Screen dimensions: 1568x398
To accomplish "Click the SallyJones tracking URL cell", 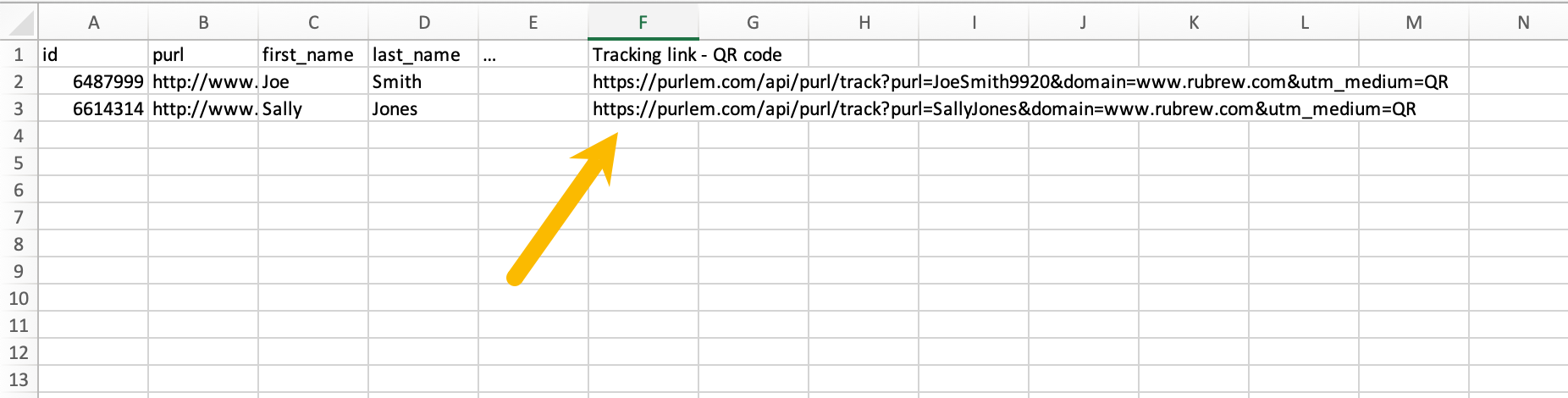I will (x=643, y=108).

* * *

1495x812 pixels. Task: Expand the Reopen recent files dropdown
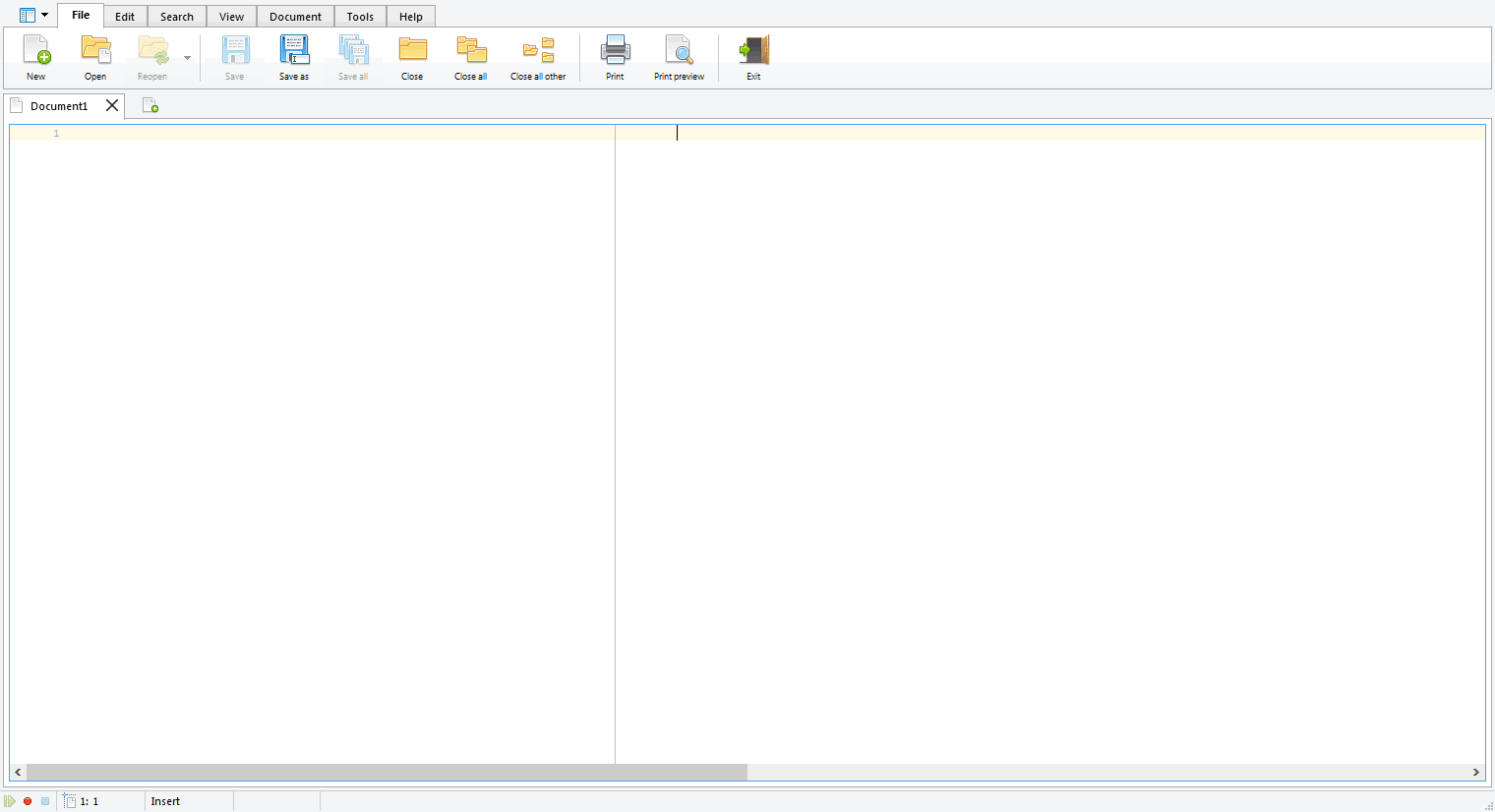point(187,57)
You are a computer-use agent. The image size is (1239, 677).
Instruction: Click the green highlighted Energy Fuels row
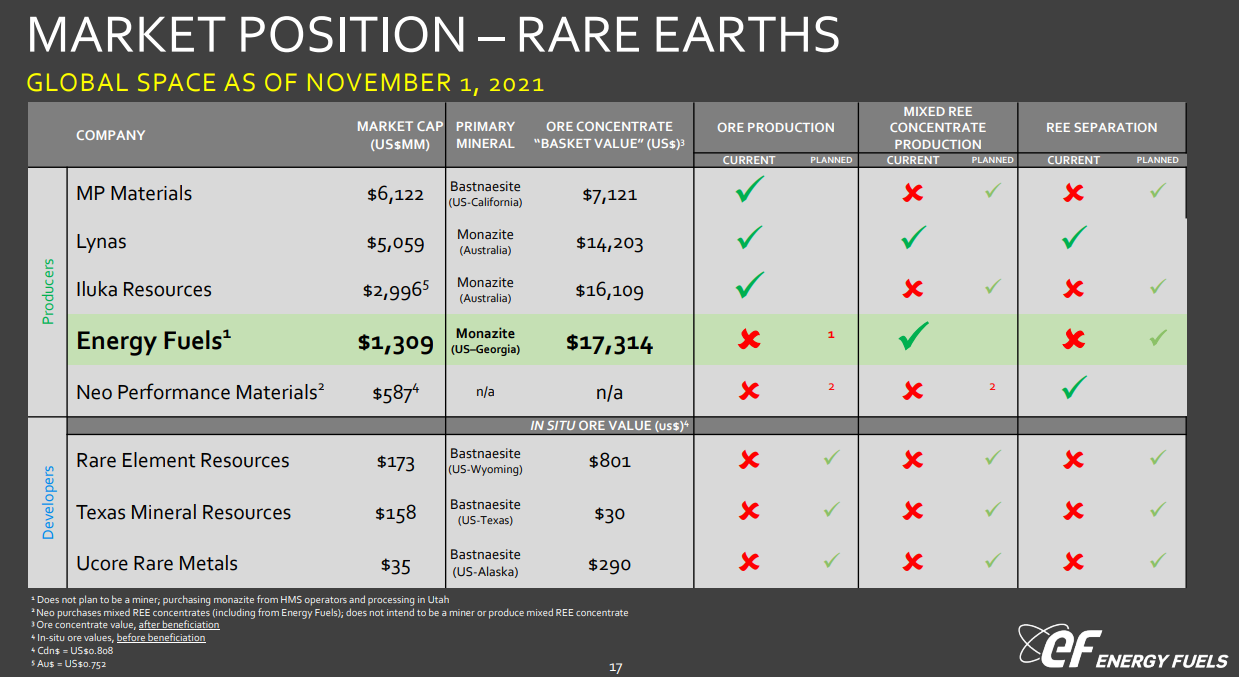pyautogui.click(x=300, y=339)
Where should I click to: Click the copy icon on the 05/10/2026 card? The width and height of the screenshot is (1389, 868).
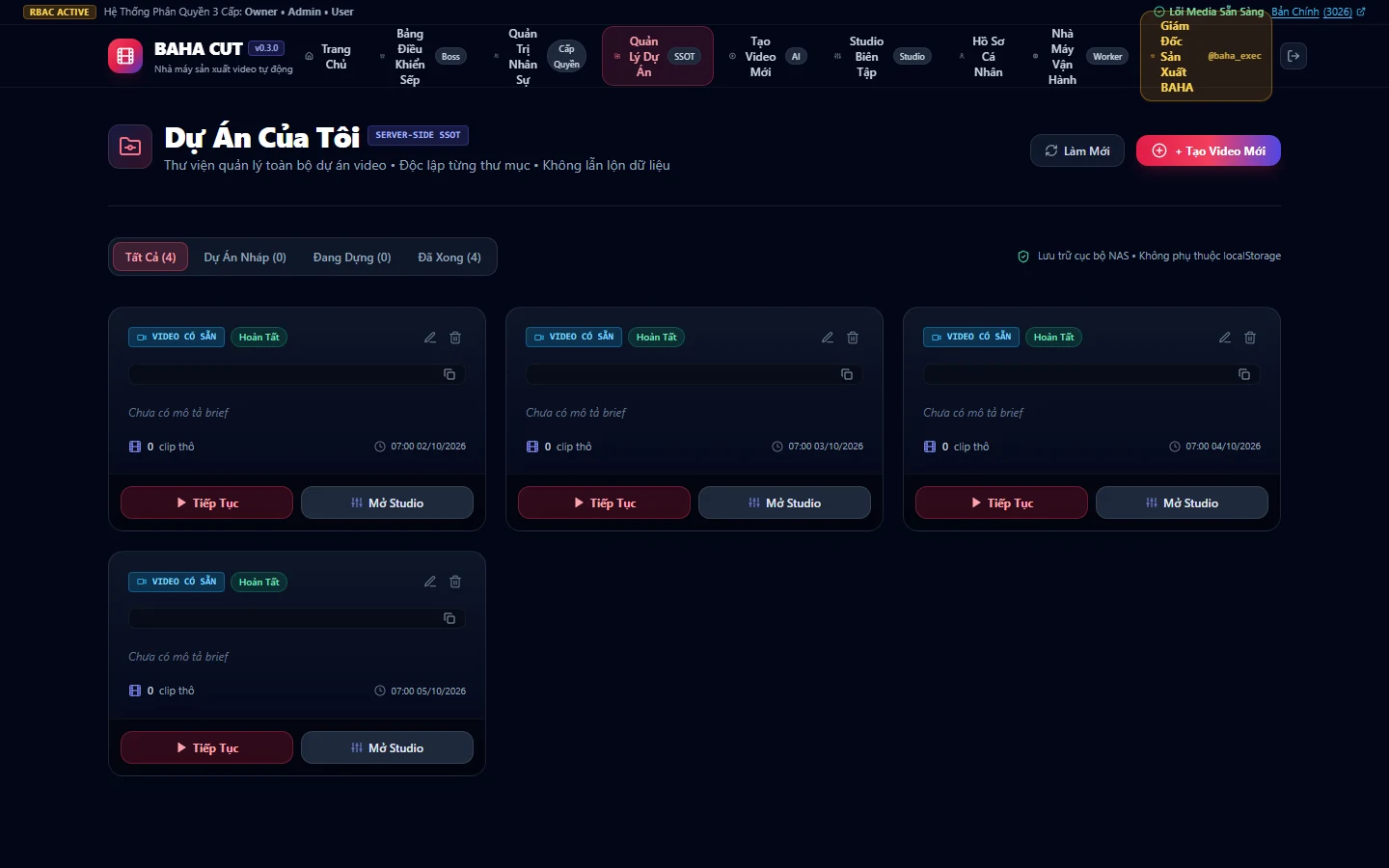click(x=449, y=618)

...

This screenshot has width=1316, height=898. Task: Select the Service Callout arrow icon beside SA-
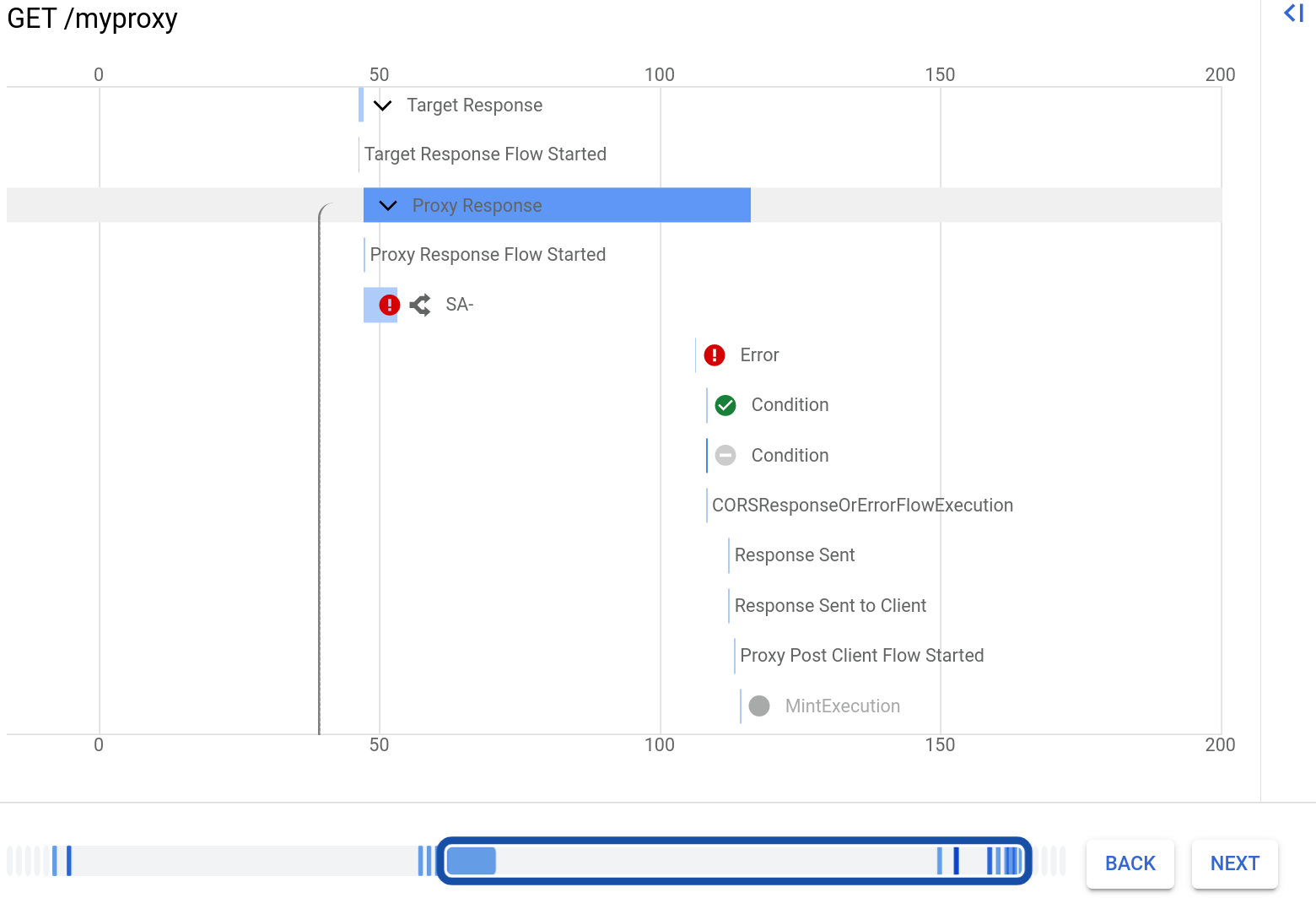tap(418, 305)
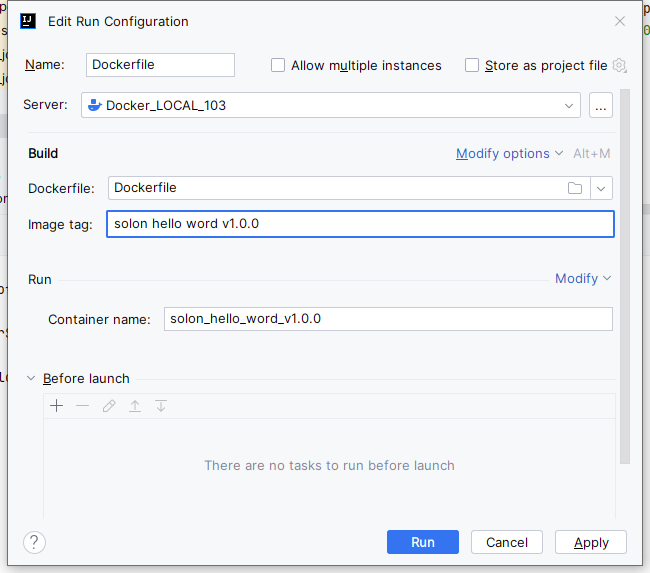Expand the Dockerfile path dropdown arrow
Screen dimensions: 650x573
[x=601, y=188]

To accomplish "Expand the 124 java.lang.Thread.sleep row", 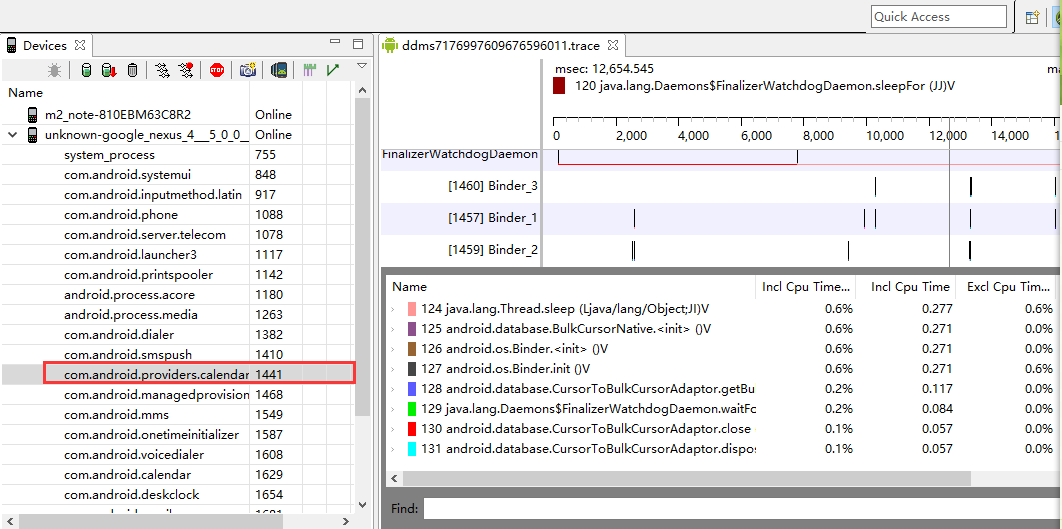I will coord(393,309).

**练习说明**
从含有“Where should I”的一行开始，到含有“click(x=449, y=618)”的一行结束（首尾两行都包括），请只把这部分条目重新写出，其中的请求也原样保留。答案中的每个坐标数值都按0.2的比例缩放，再取整数，恰为.5时进位，不要写入图片。

**参考答案**
Where should I click to: Click the copy icon on the 05/10/2026 card? The width and height of the screenshot is (1389, 868).
click(x=90, y=124)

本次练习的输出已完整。